Sorry, we’ve run out of ammo
Inflation and deflation lead to the same conclusion: the loss of buying power. Up until the very recent past, deflation was caused by outsourcing to developing nations combined with rising global debt levels. Having tried – sometimes desperately – to revive inflation, the central banks got more than they’d bargained for but were also vindicated by the pandemic that had as its main macroeconomic effect a widespread halt to production and supply while demand, in turn, remained intact and even increased thanks to the stimulus measures implemented by governments. It is of course this massive imbalance that was the decisive spark that reignited an inflationary fire that we thought had been extinguished for good.
Hadn’t certain countries with modern economies – including not least Japan and Switzerland – all tried for decades to bounce back from it, if only with just a few embers still burning? Such was the extent of it that the expression “the lost decade” made its entry into the lexicon and that I myself made several commentaries declaring that we had “all become Japanese”. And then the pandemic came, which had a devastating and fundamentally destabilising effect on supply chains. Inventories and stocklists evaporating, orders being made in bulk and doubling in frequency for fear of shortages, and goods being hoarded were all common occurrences across the swathes of people stuck in lockdown. This was down largely to the bucketloads of stimulus payments and subsidies that were handed out to economies and consumers by governments that had been understandably stunned by the sudden death of economic activity. This is the simple explanation for the gradual, but certain and inevitable, increase in the accumulated cost of everything that could be bought. This is also why this pandemic represents – with regards to inflation – the worst of what might be in store for us.

RECORDED DATA:
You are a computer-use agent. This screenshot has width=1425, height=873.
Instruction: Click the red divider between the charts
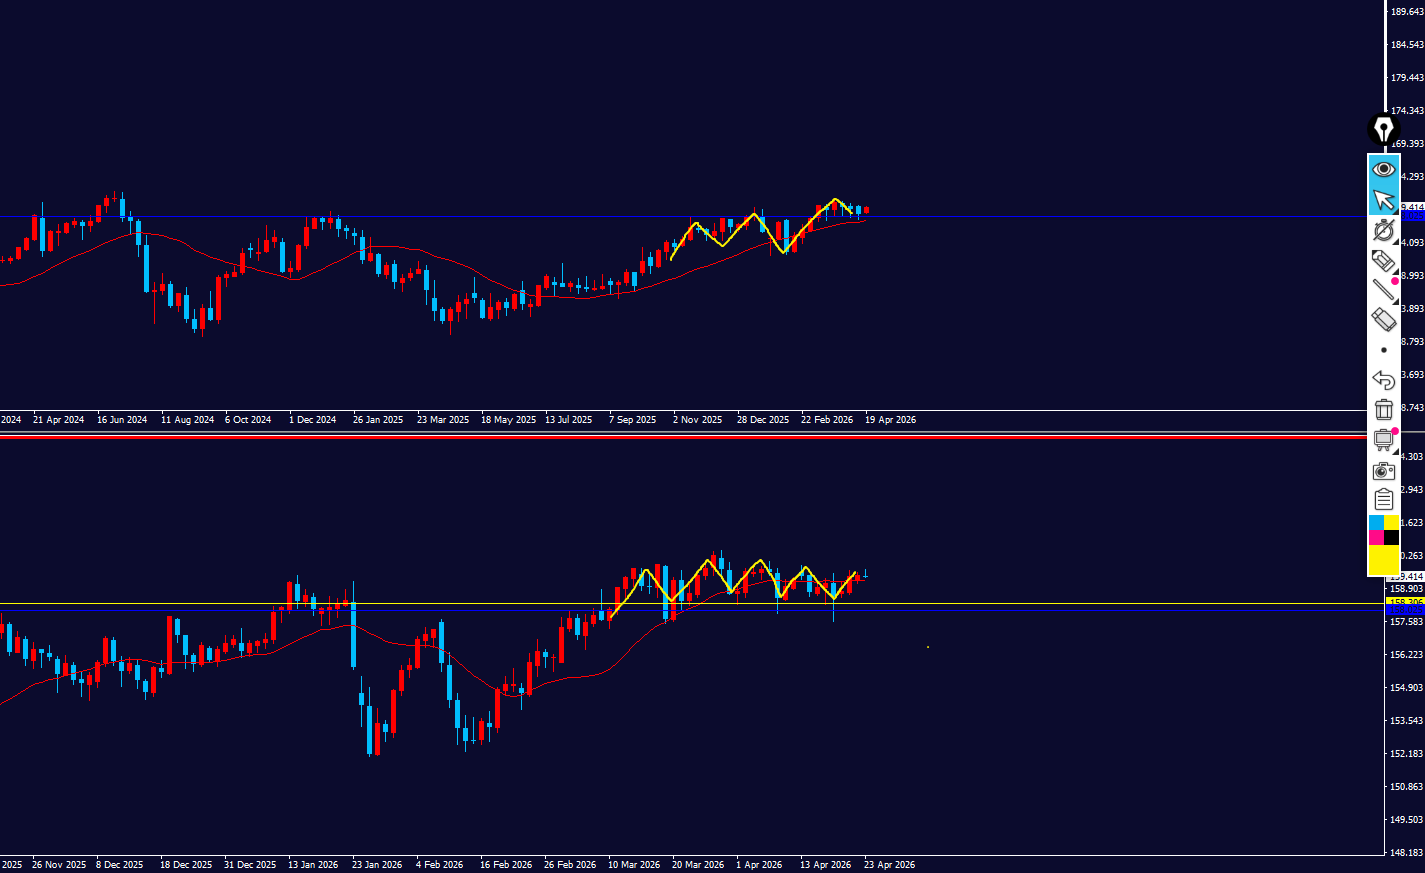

TRY IT:
Can you reproduce the passage of the inflation essay word for word, starting with "Sorry, we’ve run" and going on through "extinguished for good."? The material comes from a separate source unrelated to the essay.

TASK OUTPUT:
Sorry, we’ve run out of ammo
Inflation and deflation lead to the same conclusion: the loss of buying power. Up until the very recent past, deflation was caused by outsourcing to developing nations combined with rising global debt levels. Having tried – sometimes desperately – to revive inflation, the central banks got more than they’d bargained for but were also vindicated by the pandemic that had as its main macroeconomic effect a widespread halt to production and supply while demand, in turn, remained intact and even increased thanks to the stimulus measures implemented by governments. It is of course this massive imbalance that was the decisive spark that reignited an inflationary fire that we thought had been extinguished for good.